Eat London!

Things have been fairly busy since I arrived back in London 10 days ago. Mostly my time has been taken up with my new job (which is going really well!) and catching up with friends (which has been great fun but exhausting).

What I thought I’d do over the next week or so is show you some snapshots from my London adventures so far.


The London Transport System

More on this guy a little later...



The day after I landed, I went straight in to my first day at my new job. That involved getting to grips with the London transport system again and it’s been interesting  to come back to it after such a long time away. Londoners like to complain about their transport system (I remember I always did). You know the kind of thing – it’s expensive, it’s overcrowded, there are too many cancellations, the trains are late. Basically all the things that everyone back in Rio says.
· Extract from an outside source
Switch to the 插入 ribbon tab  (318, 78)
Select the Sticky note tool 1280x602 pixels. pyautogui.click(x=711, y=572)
But having been away for so long I can see how amazingly modern and fast everything is. Sure, the underground (metro) is a bit creaky in places. And sure it gets hot as hell in summer. But it moves a huge number of people around each day and the overland trains I’ve been taking have been really fast and comfortable.
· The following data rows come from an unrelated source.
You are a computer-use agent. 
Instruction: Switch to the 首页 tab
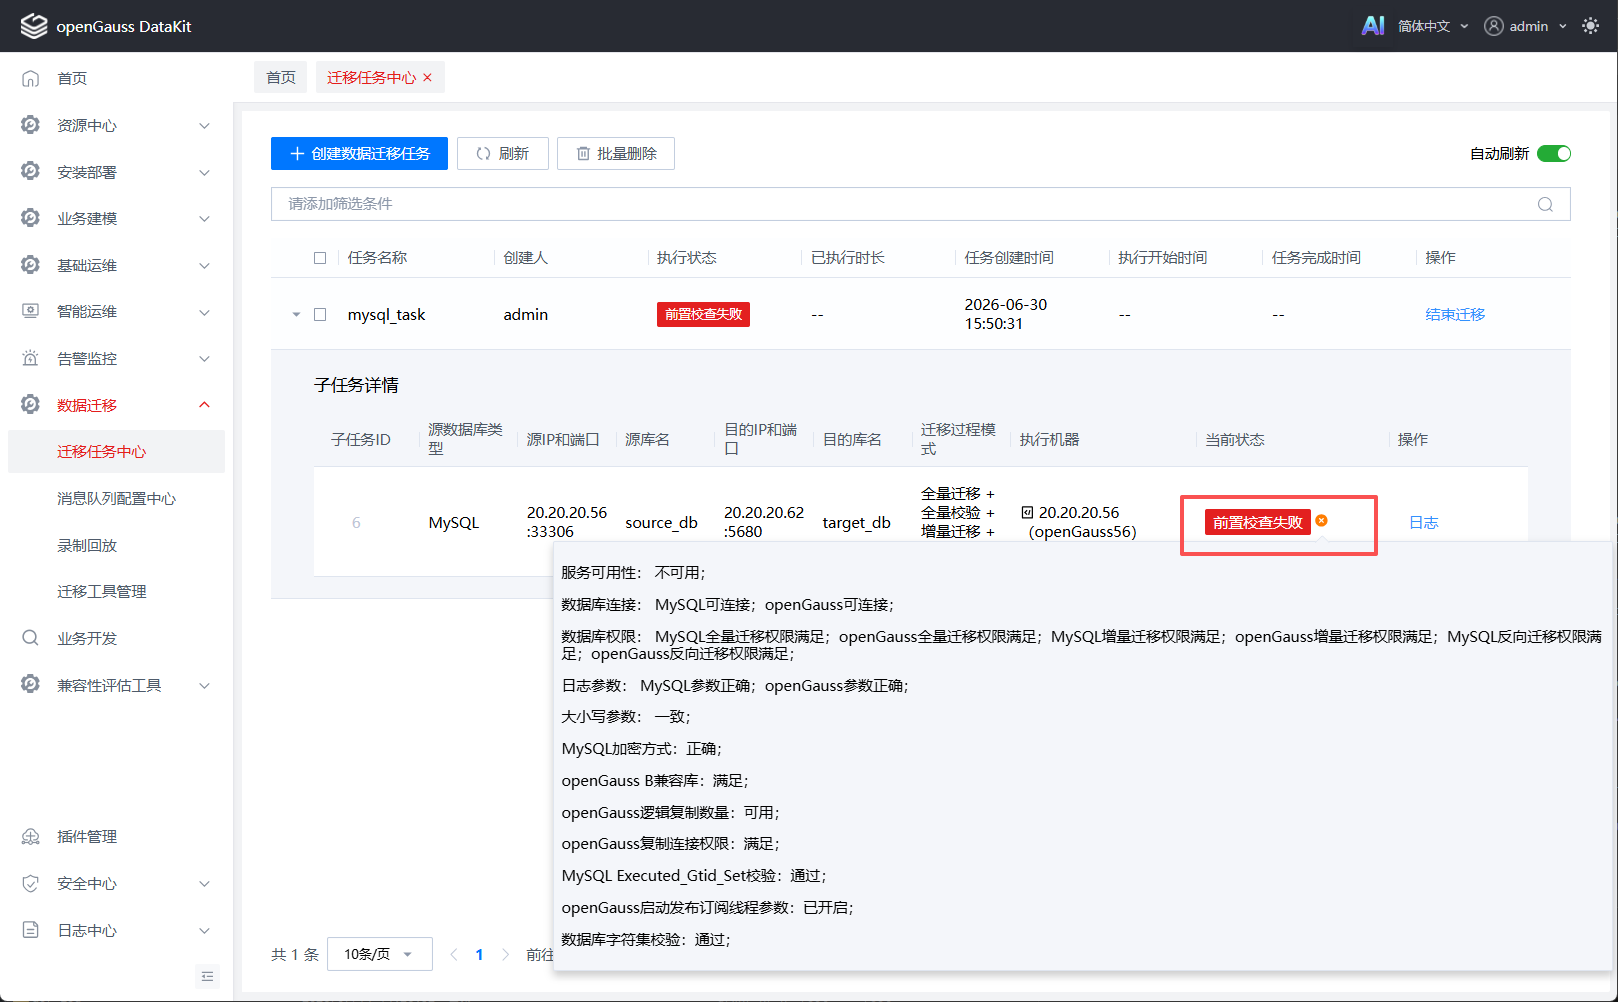[281, 78]
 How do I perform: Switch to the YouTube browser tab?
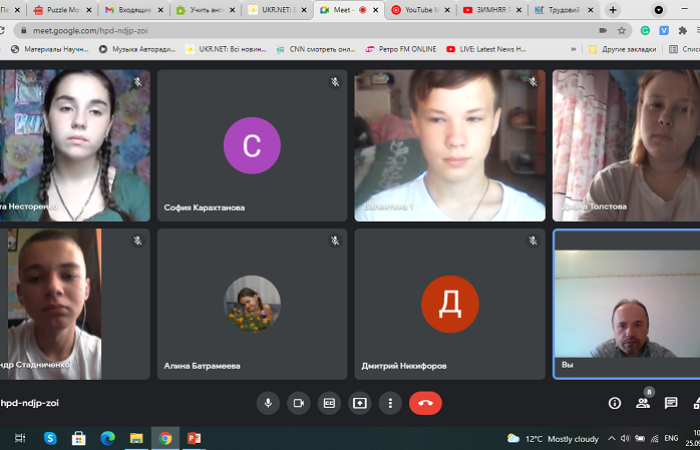(419, 10)
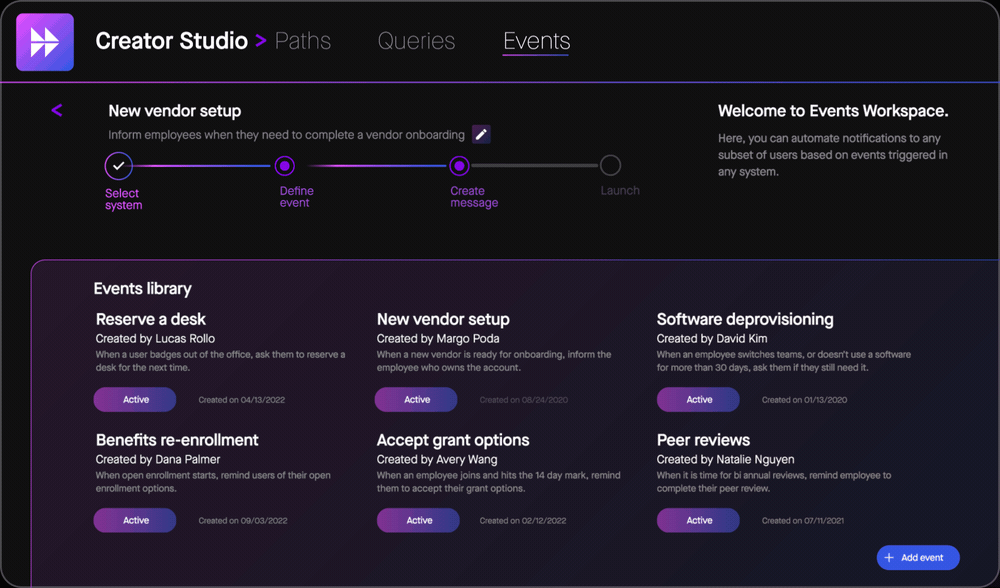Toggle Active status for Reserve a desk
1000x588 pixels.
[x=134, y=399]
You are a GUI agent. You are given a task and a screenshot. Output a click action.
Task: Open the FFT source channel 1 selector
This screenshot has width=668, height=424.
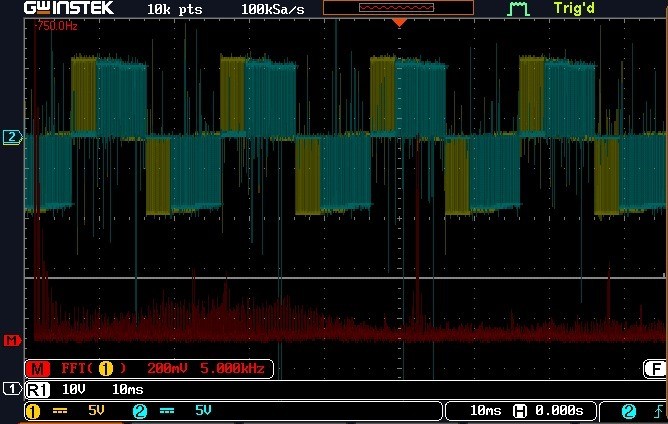(106, 369)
For those of you who haven’t been to London, this is what our ‘overland’ trains look like. Somewhere between a metro and a mainline train, these look pretty fancy to my Rio eyes. 


The thing I find worst/hardest about the London transport system is the unwritten rule that says speaking is not allowed. I find it really uncomfortable to be stood amongst dozens of other commuters in what feels like a mass awkward silence. It’s like everyone has unexpectedly found themselves sitting next to ‘that girl/guy’ that they ‘met’ that time at the Christmas party… It’s a far cry from hurtling around Rio in a bus crammed with chattering Cariocas!
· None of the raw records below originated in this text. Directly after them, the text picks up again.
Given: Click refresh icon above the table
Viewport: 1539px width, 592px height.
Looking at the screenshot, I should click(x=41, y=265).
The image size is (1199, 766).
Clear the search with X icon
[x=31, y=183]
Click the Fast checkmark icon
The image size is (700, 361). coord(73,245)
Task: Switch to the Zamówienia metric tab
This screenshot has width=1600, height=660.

Happily not everyone let’s the up-tight atmosphere get to them. A few days ago, the silence of the train was utterly shattered by the snoring of this rather rotund fellow:


Remember that time I risked life and limb to video that girl twirling her hair on the bus for you guys? Well I reckon this was at least as much of a dangerous mission. This dude was snoring really loudly, so I decided to grab a bit of footage. You can only really hear one snore (about 2/3 of the way through), but I was petrified he was going to wake up…


I know, it’s hardly war reporting is it? But if that guy had woken up it would have been a pretty tricky situation don’t you think? More soon!

6 replies
  1. Gustavo S.
    Gustavo S. says:

    “it’s overcrowded, there are too many cancellations, the trains are late.”. Everytime I hear people moaning about that here I feel like saying ‘mate, you don’t know what hell is’ and inviting them to come to S. Paulo..

  2. Brasilicana
    Brasilicana says:

    Wait, does the “no talking” rule apply to all talking in general, not just chatting with strangers? So for example, if you’re having a fascinating discussion with a friend, the both of you have to shut up immediately upon stepping into the metro??

    If you want to ride a really fun metro, ride it in Salvador! Oh wait… the 6-km Salvador metro is still under construction, as it has been for the last 12 years. I’m amazed by the fact that the entire city of Brasilia was built in a third of the time it has taken (so far) to put this thing in operation!

    Glad to hear the new job’s going well! 🙂

    • tomlemes
      tomlemes says:

      Ah thanks!

      Regarding the no talking rule, it’s not a hard and fast law exactly. But when there are two friends talking loudly on the way home, you can feel the atmosphere coming from all the rest of the silent commuters. Everyone is huffing and quietly grumbling… Well, that’s not 100% fair – some people don’t mind it and probably even some people like it. But it seems to me that a lot of people would prefer absolute quiet. Grumpy so-and-sos! 😉

      That is terrible about the Salvador metro! I’ve heard that you have to order your lunch just after breakfast if you want to eat before 4pm when visiting Bahia. Could it be the same kind of thing (lack of urgency) on a grand scale?

  3. The Gritty Poet
    The Gritty Poet says:

    I wonder if hammocks will be installed in Salvador’s future metro. They could use the one’s currently being used by the bureaucrats in charge of getting the thing built.
    I bet Tom has had many a beer since his return to merry London. This probably put the yuckiiness of Skol and some others in perspective. Once back in Brazil he will probably not mind just spending the extra real and always ordering Bohemia when available.

    How’s that punctuality shock working out is another question the begs attention.

    • tomlemes
      tomlemes says:

      Hey Gritty – yep, many a delicious beer has been quaffed. Skol is going to be pretty tough to come back to. But then there are a thousand other things that will soften the blow. Would you believe I’m getting cravings for arroz, feijão e farofa?

      As for punctuality, I’m loving it! People may turn up on time, but everyone leaves the office before 6pm!